Giving Mainers food security, healthy options

College Connection

Sometimes, things just feel right, even if that thing is a drastic life change.

At the beginning of this year, Tina Bonsant made a drastic change. She left her job of 20 years with the state government to embark on a journey of growth. Food growth, that is.

Tina saw a need that she wanted to meet in her community. As she says, “Food is a right, not a privilege.” After seeing people in her community put buying food as a last priority — after heating, medicine, and rent — she knew that she needed to do something. Though she had been sharing eggs with members of her community during the winter, she knew she wanted to help in a bigger way.

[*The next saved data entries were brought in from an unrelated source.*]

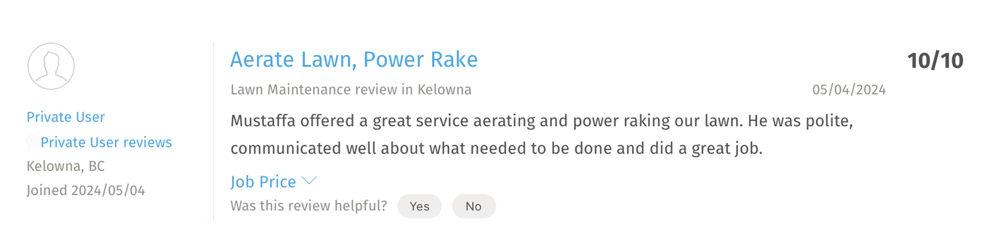Expand the chevron arrow next to Job Price
The image size is (988, 247).
(309, 181)
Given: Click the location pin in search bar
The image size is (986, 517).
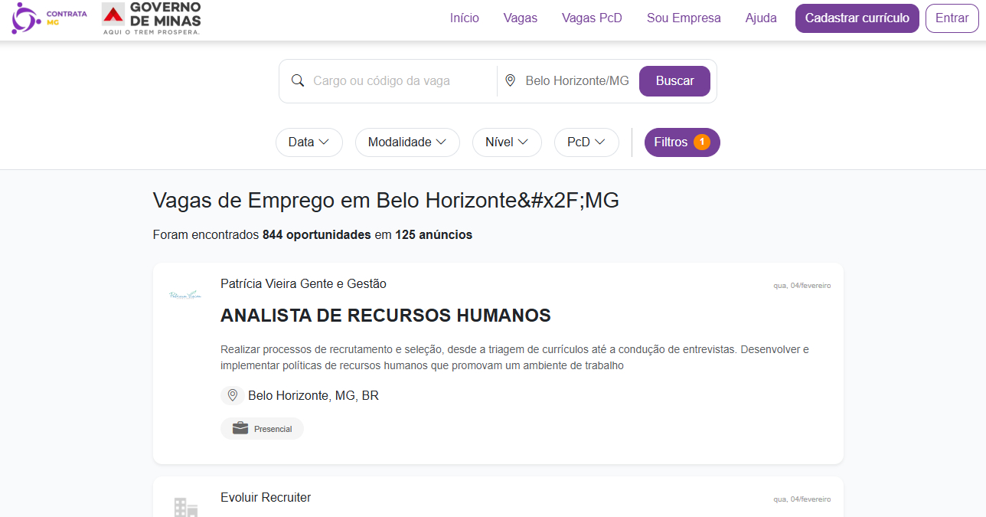Looking at the screenshot, I should pyautogui.click(x=511, y=81).
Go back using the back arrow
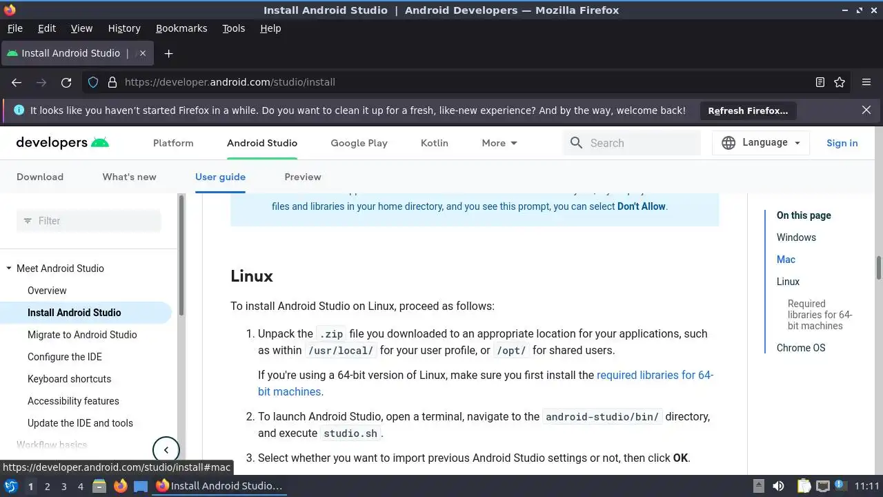883x497 pixels. [x=17, y=82]
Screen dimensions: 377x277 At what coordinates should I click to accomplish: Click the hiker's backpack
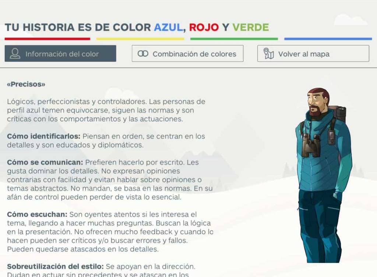tap(339, 114)
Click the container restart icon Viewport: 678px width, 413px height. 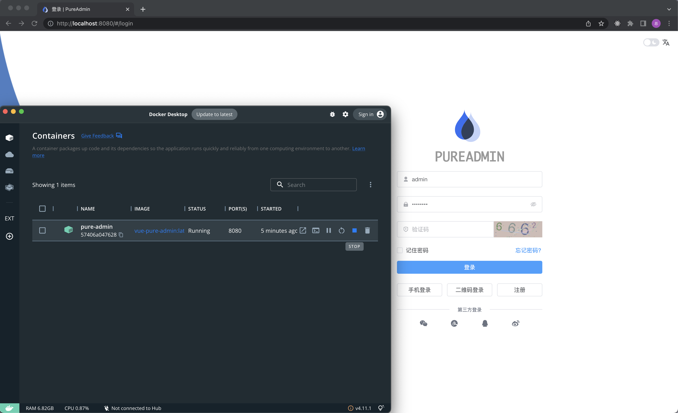tap(341, 231)
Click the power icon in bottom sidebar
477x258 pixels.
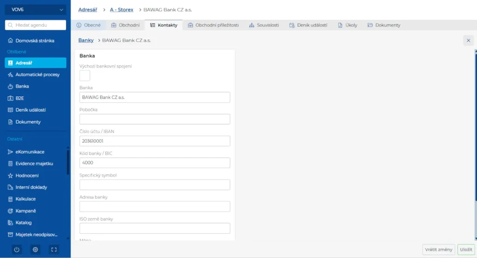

So, Tina started a nonprofit organization called The Giving Garden of Kennebec County with her knowledge of commercial food growth. Now, she grows and harvests produce to be donated to local food banks in order to help increase food security for people in the town of Windsor while simultaneously earning a degree in public administration at the University of Maine at Augusta.

With more than 9,000 Mainers turning to their local food banks after being removed from the state’s food stamps program, as this story from the Associated Press states, the food banks can use the produce that The Giving Garden grows. With donated land and the help of volunteers, Tina provides healthy, sustainable food like potatoes and beans to Mainers in need.

But the mission of The Giving Garden isn’t just to grow produce to donate. Not only does Tina hope to build garden and hoop houses to lengthen their growing season, but she also is passionate about education. She hopes that The Giving Garden would give not only food, but the knowledge people need to create their own sustainable gardens. She hopes to have children from local schools learn how to grow food as part of an educational and fun program, in order to spread the message of food sustainability and healthy eating.

For now, The Giving Garden is working steadily to help Mainers have food security and healthy options. With the help of people like Ed Hubbard and Jeff Stewart, who donated land and time, The Giving Garden will continue to grow. When asked how people could help out, Tina’s answer was simple: “Volunteer at a garden. Donate garden supplies.”